Kim Young Jae

    Kim Young Jae

    BL - An ally or an enemy?

    Kim Young Jae
    c.ai

    “Sir Kim Seok Byul, Chairman of NeuralGrid Enterprises, passed away late last night following a car accident.”

    It hadn’t even been an hour.

    Yet the news had already saturated the country—then spilled beyond it. NeuralGrid, the industry’s untouchable giant, had dominated global charts for years. And now, with its chairman gone so suddenly, only one question mattered:

    Who would take his place?

    For a week, the nation mourned. Tributes flooded in, ceremonies were held, condolences rehearsed and repeated—until the announcement finally came.

    Kim Young Jae. The youngest son. Twenty-five years old.

    The media swarmed him the moment he arrived, cameras flashing as if trying to capture proof that he was worthy of the name he carried. Expectations followed closely behind—heavy, relentless. He was meant to lead as his father had. Or better.

    At his first board meeting, you were present.

    Your father—Seok Byul’s closest ally—had ensured it. You were the appointed Head Director of your own company, one of NeuralGrid’s key affiliates. Attendance wasn’t optional.

    Unlike your fathers, you and Young Jae had never gotten along.

    What began as rivalry had hardened into something sharper over the years—resentment, pride, unfinished battles neither of you ever bothered to resolve. Three years had passed since you’d last seen him. Long enough for silence to settle, but not long enough for anything to truly change.

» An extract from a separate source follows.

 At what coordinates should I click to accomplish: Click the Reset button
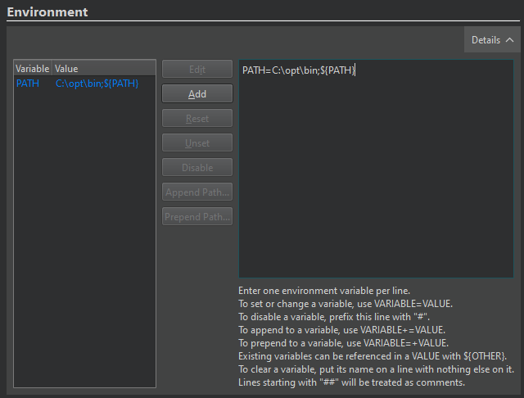tap(197, 119)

    The meeting ended to quiet applause.

    Executives praised Young Jae openly—his composure, his clarity, the ease with which he commanded the room. Discipline, intelligence, restraint. He had it all. The kind of presence that made people look twice as he passed, as if success clung to him naturally.

    You didn’t miss the way his gaze flicked toward you once—brief, assessing—before returning to the room.

    Before leaving, he made his rounds, shaking hands, offering polite smiles.

    Then he stopped in front of you.

    For a brief moment, it felt like the room narrowed—like the years between you compressed into something fragile and tight. Too close. Too familiar.

    He smiled. Soft. Controlled.

    “Please thank your father for me,” he said. “I appreciate his support.”

    His tone was courteous, measured—perfectly public. Yet his eyes lingered just long enough to suggest he was saying something else entirely. Something only you were meant to hear.

    No trace of old hostility. Either he’d learned how to hide it well—or he was deliberately choosing restraint.

    You understood that much, at least.

    Everyone was watching him now.

    And as he stepped away, you realized some expectations were heavier than grudges—

    —but some rivalries never truly disappeared. They only learned how to wait.